- Born: 7 December 1928 Ruse, Bulgaria
- Died: 10 November 2016 (aged 87)
- Occupations: Film director Screenwriter
- Years active: 1956 - 1999

= Nikola Korabov =

Bulgarian film director

Nikola Korabov (Никола Корабов, 7 December 1928 – 10 November 2016) was a Bulgarian film director and screenwriter.

== Career ==
He directed thirteen films between 1956 and 1999. His 1962 film Tyutyun was entered into the 1963 Cannes Film Festival. His 1965 film Bull was entered into the 4th Moscow International Film Festival.
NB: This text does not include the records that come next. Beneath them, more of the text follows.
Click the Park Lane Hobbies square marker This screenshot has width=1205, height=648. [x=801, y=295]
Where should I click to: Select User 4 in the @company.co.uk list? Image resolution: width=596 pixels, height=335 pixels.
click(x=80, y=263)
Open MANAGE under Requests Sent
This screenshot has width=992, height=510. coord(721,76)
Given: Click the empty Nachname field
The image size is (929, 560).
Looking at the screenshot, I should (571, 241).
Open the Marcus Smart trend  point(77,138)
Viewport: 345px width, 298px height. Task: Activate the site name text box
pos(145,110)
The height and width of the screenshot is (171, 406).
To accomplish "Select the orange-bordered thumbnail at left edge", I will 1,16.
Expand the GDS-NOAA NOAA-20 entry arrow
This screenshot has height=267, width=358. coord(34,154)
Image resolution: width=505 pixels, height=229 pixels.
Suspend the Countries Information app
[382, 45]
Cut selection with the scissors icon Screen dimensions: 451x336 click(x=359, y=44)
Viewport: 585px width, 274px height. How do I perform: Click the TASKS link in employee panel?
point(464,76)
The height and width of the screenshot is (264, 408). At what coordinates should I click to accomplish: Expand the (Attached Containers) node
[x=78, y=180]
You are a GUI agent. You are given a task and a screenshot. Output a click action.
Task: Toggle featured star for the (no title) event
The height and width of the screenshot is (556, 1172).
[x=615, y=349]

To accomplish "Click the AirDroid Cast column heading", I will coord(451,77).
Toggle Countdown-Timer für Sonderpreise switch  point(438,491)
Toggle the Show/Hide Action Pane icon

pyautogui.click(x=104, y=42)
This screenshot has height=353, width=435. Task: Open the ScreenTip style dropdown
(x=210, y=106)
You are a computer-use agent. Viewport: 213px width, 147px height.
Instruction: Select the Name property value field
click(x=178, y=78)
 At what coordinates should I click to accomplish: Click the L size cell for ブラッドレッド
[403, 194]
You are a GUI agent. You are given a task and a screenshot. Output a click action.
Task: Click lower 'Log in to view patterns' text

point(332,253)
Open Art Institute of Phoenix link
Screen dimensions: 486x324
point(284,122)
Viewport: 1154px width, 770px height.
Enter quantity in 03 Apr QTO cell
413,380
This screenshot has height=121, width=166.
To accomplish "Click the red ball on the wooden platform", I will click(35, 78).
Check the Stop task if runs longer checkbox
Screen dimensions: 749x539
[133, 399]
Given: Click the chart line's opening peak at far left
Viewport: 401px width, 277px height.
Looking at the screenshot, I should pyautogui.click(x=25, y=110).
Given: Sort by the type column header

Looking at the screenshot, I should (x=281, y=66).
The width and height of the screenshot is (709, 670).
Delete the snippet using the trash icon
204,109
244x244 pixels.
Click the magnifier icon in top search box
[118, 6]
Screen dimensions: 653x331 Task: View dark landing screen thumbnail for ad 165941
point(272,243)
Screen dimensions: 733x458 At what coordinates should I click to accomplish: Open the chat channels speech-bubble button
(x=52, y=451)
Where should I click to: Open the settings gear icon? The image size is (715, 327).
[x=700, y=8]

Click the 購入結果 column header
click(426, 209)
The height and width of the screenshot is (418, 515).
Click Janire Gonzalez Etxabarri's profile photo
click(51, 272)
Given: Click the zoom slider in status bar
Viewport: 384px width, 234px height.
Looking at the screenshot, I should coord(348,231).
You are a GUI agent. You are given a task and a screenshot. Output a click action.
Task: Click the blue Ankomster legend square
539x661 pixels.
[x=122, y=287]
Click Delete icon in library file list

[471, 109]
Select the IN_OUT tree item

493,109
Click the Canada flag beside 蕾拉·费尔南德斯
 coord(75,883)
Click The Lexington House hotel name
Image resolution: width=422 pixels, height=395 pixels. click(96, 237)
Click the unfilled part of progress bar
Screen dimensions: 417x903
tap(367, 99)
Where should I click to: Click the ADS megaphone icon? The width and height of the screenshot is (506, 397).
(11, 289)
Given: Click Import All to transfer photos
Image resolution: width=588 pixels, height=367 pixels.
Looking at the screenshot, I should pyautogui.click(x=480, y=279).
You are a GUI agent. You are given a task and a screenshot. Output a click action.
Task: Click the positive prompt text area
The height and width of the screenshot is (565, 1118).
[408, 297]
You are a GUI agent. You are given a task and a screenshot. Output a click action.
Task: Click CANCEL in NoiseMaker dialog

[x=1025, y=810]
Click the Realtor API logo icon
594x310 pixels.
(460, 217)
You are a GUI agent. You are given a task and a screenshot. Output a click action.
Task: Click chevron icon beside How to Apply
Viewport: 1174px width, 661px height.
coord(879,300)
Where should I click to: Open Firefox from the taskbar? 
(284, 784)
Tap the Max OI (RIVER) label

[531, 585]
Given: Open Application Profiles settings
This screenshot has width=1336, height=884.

His 1971 film Wrathful Journey was entered into the 7th Moscow International Film Festival.

== Death ==
He died on 10 November 2016.

==Filmography==
- Dimitrovgradtsy (1956)
- Malkata (1959)
- Tyutyun (1962)
- Bull (1965)
- Svoboda ili smart (1969)
- Gnevno patuvane (1971)
- Ivan Kondarev (1974)
- Yuliya Vrevskaya (1978)
- Az ne zhiveya edin zhivot (1981)
- Orisiya (1983)
- Kopnezhi po beliya pat (1987)
- Poverie za beliya vyatar (1990)
- Magia (1999)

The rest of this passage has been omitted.